En el arranque de las fases de implementación de las reformas curriculares que sendos gobiernos empujaron también hay semejanzas: último tramo de sus mandatos, confusiones, dudas, incertidumbres y políticas de comunicación social obsoletas.
Tercer acto: los libros de texto
Antes de la pandemia la nave naufragaba: el derecho a la educación estaba vedado para millones de niños y jóvenes fuera de las aulas o expulsados cada año, sobre todo en secundaria y bachillerato; la calidad de los aprendizajes constataba carencias.
En la agenda de cambios la lista es extensa: currículum, formación y actualización docente, descenso en el presupuesto y materiales para la enseñanza y el aprendizaje, especialmente, libros de texto gratuitos, instrumento igualador impulsado en febrero de 1959 por el presidente Adolfo López Mateos. Con ellos, se trataba de establecer contenidos y materiales básicos nacionales, al mismo tiempo que de una política social contra las desigualdades de un país heterogéneo.
Los libros de texto gratuitos son ahora el gran tema de discordia. Problema de dimensiones varias: legal, política, económica, comunicacional, científica, didáctica y disciplinaria, de formación docente.
Lanzar nuevos libros cuando los programas de enseñanza no habían sido aprobados fue un desacato legal e inaceptable.
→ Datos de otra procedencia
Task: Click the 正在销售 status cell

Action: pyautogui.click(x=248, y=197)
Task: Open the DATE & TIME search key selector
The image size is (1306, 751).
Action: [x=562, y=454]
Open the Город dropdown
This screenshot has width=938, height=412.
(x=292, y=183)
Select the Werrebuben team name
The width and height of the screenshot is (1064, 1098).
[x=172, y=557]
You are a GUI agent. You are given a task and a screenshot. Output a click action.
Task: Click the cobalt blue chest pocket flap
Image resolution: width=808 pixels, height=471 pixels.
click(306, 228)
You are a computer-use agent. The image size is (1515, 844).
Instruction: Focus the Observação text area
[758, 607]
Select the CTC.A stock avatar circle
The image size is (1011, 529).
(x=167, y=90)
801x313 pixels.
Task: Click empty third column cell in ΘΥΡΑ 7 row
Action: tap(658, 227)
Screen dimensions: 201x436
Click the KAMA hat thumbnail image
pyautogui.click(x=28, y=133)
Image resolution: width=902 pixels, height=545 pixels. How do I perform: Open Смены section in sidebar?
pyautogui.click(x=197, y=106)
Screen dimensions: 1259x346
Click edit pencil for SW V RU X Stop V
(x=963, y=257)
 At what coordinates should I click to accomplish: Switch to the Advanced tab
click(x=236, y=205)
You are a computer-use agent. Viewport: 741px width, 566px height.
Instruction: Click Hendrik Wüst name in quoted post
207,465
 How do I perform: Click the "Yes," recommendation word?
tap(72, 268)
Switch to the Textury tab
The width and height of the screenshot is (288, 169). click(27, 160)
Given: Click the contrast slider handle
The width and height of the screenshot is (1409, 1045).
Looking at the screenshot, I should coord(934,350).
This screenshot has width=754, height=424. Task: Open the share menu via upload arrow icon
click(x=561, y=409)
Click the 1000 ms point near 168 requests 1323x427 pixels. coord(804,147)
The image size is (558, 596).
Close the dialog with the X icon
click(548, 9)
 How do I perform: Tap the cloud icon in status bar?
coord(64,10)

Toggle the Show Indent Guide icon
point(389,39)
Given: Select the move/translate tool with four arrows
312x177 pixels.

Como la decisión, contra lo declarado al inicio, de lanzarlos sin probarse en todos los grados de preescolar, primaria y secundaria.
Frente a los libros las opiniones se fragmentan entre sectores interesados: gobiernos locales, paterfamilias, iglesias, partidos políticos, medios.
Quienes descalifican a los críticos de los libros soslayan las deficiencias en el proceso de elaboración de los libros y su producto
Una de las visiones más miopes del conflicto mediático y legal entre hacedores del proyecto de los nuevos libros y sus críticos sostiene que todos quienes están en contra son representantes de la derecha conservadora, emisarios de lo más podrido de la sociedad. Ni unos son santos ni otros demonios. Entre los críticos de los libros hay diversidades ideológicas notables: la conservadora Unión Nacional de Padres de Familia, medios y periodistas “líderes” de opinión, pero también, periodistas serios y académicos respetables. No son todos repetidores de dogmas ni añorantes del atraso.
Quienes descalifican a los críticos de los libros soslayan las deficiencias en el proceso de elaboración de los libros y su producto. Niegan también las inadmisibles fallas políticas que se cometen, como negar el acceso a la información del proceso, inadmisible en gobiernos democráticos.
La crítica debe ser escuchada por los gobernantes, aunque los heraldos no sean gratos ni afines. Cuando el tema son los libros, su formato, didáctica y contenidos, las discusiones deben darse en el territorio de los criterios razonables, no por gustos personales. Definir la controversia como una batalla entre dos ejércitos en blanco y negro es un reduccionismo absurdo.
Acto final: importancia de la lectura y los libros
En El infinito en un junco, Irene Vallejo recita un párrafo de Alberto Manguel (Historia de la lectura), a propósito de la esclavitud en el sur de Estados Unidos: “Los dueños de esclavos (como los dictadores, los tiranos, los monarcas absolutos y otros ilícitos detentadores del poder) creían firmemente en la fuerza de la palabra escrita. Sabían que la lectura es una fuerza que requiere apenas unas pocas palabras para resultar aplastante. Alguien que es capaz de leer una frase es capaz de leerlo todo; una multitud analfabeta es más fácil de gobernar”.
La polémica por los libros de texto no es inocua. Esta historia apenas empieza a escribirse. El debate por la educación es, ahora, el debate por el país.
2 comentarios
Interesante análisis que profundiza más en el contexto, muy necesario, en que se da el debate que no existe, porque los monólogos sordos son solo eso y no llevan a algo productivo.
Estimada Jatzibe:
Muchas gracias por tu lectura y el comentario. Compartimos la apreciación sobre la sordera colectiva y la importancia de romper los monólogos.